Per questo motivo le imprese che si rivolgono a noi ci chiedono continuamente di aiutarli a segmentare i clienti migliori nel loro database clienti. Curioso di sapere come fare?

Recenza e valore monetario: come selezionare i clienti migliori

La prima cosa da sapere per capire come trovare i clienti migliori è che le variabili su cui lavorare sono due: recenza e valore monetario. Chiunque abbia un’impresa avviata già da un po’, sa bene che il database clienti può essere molto vasto: per questo è importante operare una prima grossa scrematura. È qui che entra in gioco il fattore recenza: il primo passo è verificare la data dell’ultimo acquisto e selezionare un periodo di ammissibilità, che può variare a seconda del tipo di attività e della sua natura. Selezionare solo i clienti che hanno acquistato negli ultimi dodici mesi, ad esempio, garantisce che si tratti di clienti attivi e non, invece, dormienti. In questo modo, siamo sicuri di lavorare con un database fatto solo ed esclusivamente di clienti attuali.

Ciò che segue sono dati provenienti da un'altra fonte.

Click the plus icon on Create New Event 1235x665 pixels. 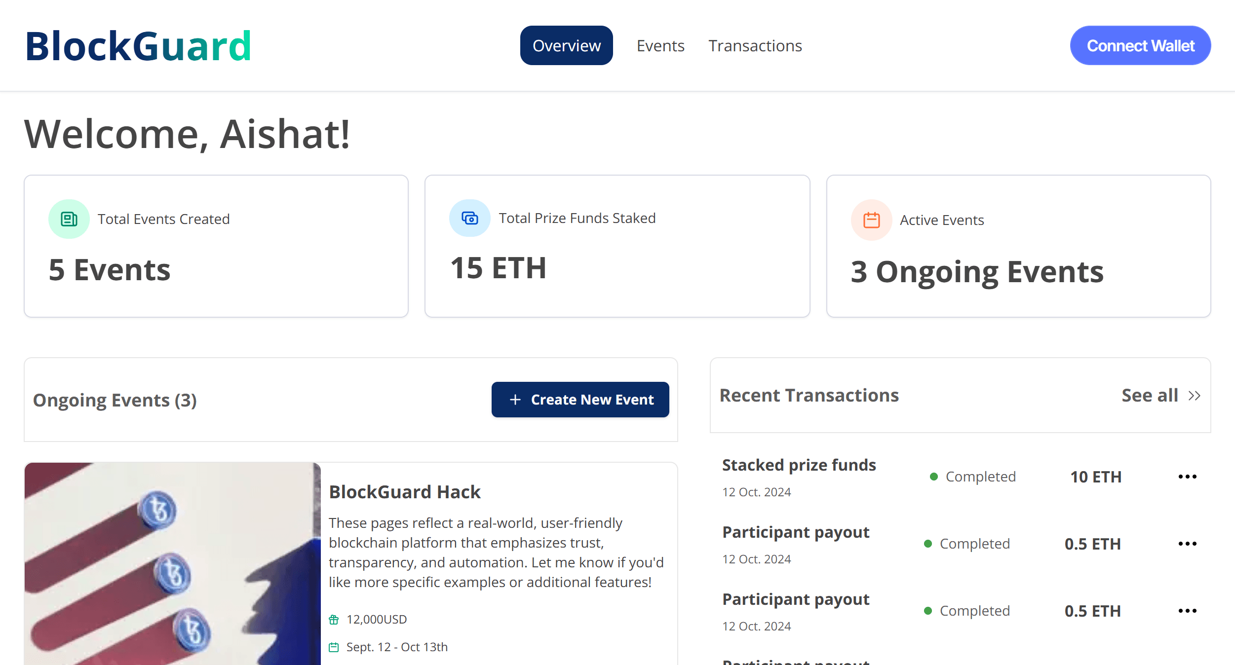[x=515, y=400]
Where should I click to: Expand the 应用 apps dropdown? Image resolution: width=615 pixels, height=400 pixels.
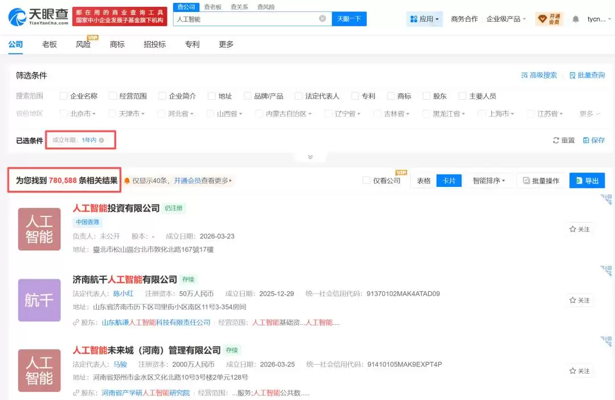pyautogui.click(x=424, y=19)
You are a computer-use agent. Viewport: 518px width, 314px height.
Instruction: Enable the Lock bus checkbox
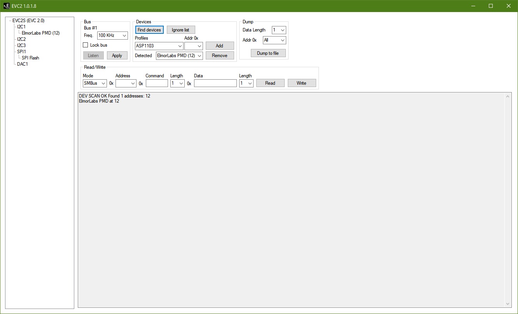[86, 45]
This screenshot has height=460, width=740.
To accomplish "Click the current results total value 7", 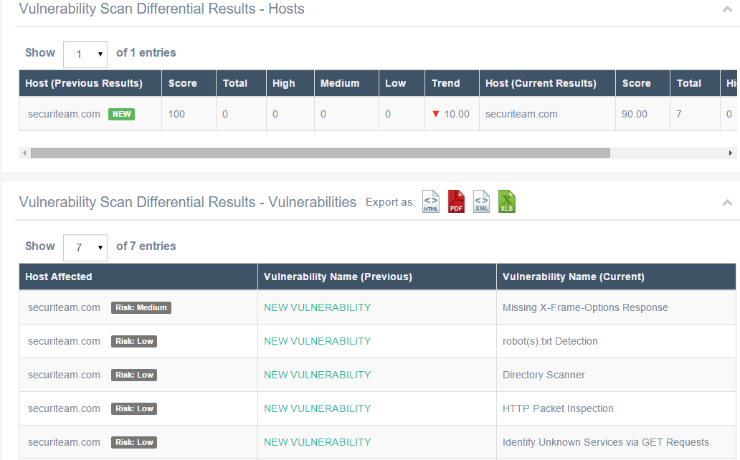I will (x=679, y=114).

A questo punto bisogna prendere in considerazione il valore monetario complessivo per cliente: detta in parole povere, quanto ciascuno di loro ha speso complessivamente nel corso del periodo che stiamo prendendo in considerazione. Mettendo in ordine tutti gli ID cliente in base al loro valore monetario, avremo una prima classifica di utenti migliori. In cima avremo il sig. Mario Rossi che nell’ultimo anno ha speso 1000, seguito dal signor Antonio Bianchi che ha speso 995 e via così, per finire con Francesco Verdi che ha speso solo 10. Eppure, se si vogliono trovare i clienti migliori, ancora non basta.

Numero ordini e scontrino medio: come segmentare i clienti migliori

Uno degli errori più frequenti quando si lavora per segmentare i clienti migliori nel database clienti, è pensare che i top customer siano quelli in cima alla classifica ottenuta dalle variabili recenza e valore monetario. Tuttavia c’è una grossa differenza tra un cliente che fa 100 acquisti da 10 euro e quello che invece ne fa due da 500, o ancora uno solo da mille. È per questo che quando lavoriamo sui database, non ci limitiamo a selezionare i clienti migliori, ma lavoriamo anche per segmentarli. Laviamo, cioè, su due nuove variabili: numero ordini e scontrino medio.

Per prima cosa individuiamo la mediana per entrambi i parametri: mettendo cioè i valori in ordine crescente, determiniamo quello che occupa la posizione centrale della serie. La mediana del numero di ordini e quella del valore medio dello scontrino vanno a costituire i due assi cartesiani di riferimento. A questo punto possiamo finalmente inserire i clienti della classifica ottenuta all’interno di un grafico scatter plot, o grafico di dispersione. Siamo ad un passo dall’individuare i top customer! A questo punto, infatti, ci troviamo davanti quattro tipologie di clienti: chi spende raramente e poco, chi spende raramente ma tanto, chi spende frequentemente e cifre molto alte e, infine, chi spende di continuo e sborsando cifre considerevoli. Neanche a dirlo, la categoria che ci interessa è proprio questa qui. Per trovare i clienti migliori, basta guardare in alto a destra del nostro grafico: quelli sono i top customer.

Come tutte le analisi, ovviamente, si possono introdurre elementi di complessità aumentando le variabili, per scoprire cose ancora più interessanti. Nel caso di di imprese B2B, ad esempio, si possono isolare i vari clienti per tipologia di attività. In questo modo sarà possibile determinare i top 100, i top 200 e via così degli enti pubblici, delle aziende private, di quelle estere e via così.

Trovare e segmentare i clienti migliori nel database è oggi più che mai fondamentale per le imprese che vogliono diventare e restare davvero competitive sul mercato. Riuscire ad individuare e profilare i top customer della propria attività vuol dire essere capaci di attivare strategie di marketing appositamente pensate per un target specifico, aumentando sensibilmente il tasso di retention. Scoprire quali sono i top customer aiuta inoltre a ottimizzare gli investimenti concentrandoli sui clienti più promettenti: un modo sicuro per massimizzare il ROI.
È per questo che così tante imprese ci chiedono di analizzare i loro database clienti: per assicurarsi un vantaggio competitivo sul mercato!